このscipy.stats.mode関数は、numpyのみに依存する次のコードで定義されています。

def mode(a, axis=0):
    scores = np.unique(np.ravel(a))       # get ALL unique values
    testshape = list(a.shape)
    testshape[axis] = 1
    oldmostfreq = np.zeros(testshape)
    oldcounts = np.zeros(testshape)

    for score in scores:
        template = (a == score)
        counts = np.expand_dims(np.sum(template, axis),axis)
        mostfrequent = np.where(counts > oldcounts, score, oldmostfreq)
        oldcounts = np.maximum(counts, oldcounts)
        oldmostfreq = mostfrequent

    return mostfrequent, oldcounts

ソース:https ://github.com/scipy/scipy/blob/master/scipy/stats/stats.py#L609

于 2012-09-13T03:48:44.537 に答える
1

(入力「itemArray」のサイズに対して)多くの異なる値がないことがわかっている場合は、次のようなものが効率的です。
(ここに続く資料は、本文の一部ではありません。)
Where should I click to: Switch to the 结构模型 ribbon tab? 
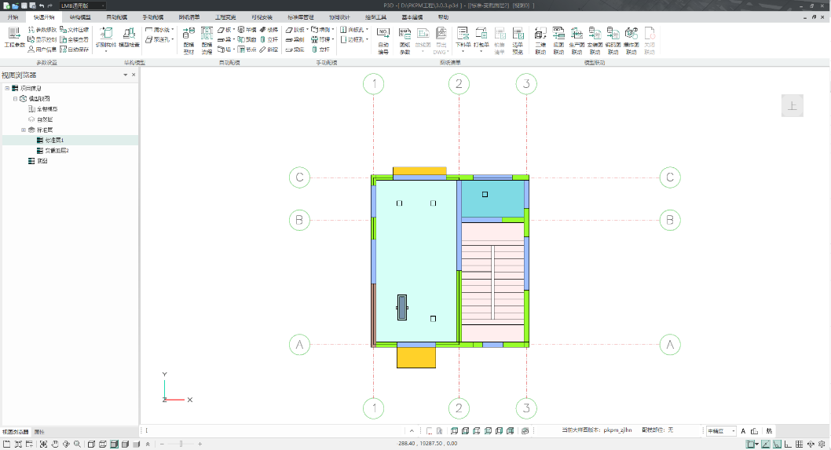79,16
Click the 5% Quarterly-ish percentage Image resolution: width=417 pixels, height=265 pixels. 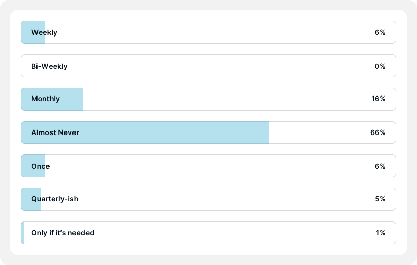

uniqueValues = np.unique(itemArray).tolist()
uniqueCounts = [len(np.nonzero(itemArray == uv)[0])
                for uv in uniqueValues]

modeIdx = uniqueCounts.index(max(uniqueCounts))
mode = itemArray[modeIdx]

# All counts as a map
valueToCountMap = dict(zip(uniqueValues, uniqueCounts))
于 2012-12-24T17:51:33.080 に答える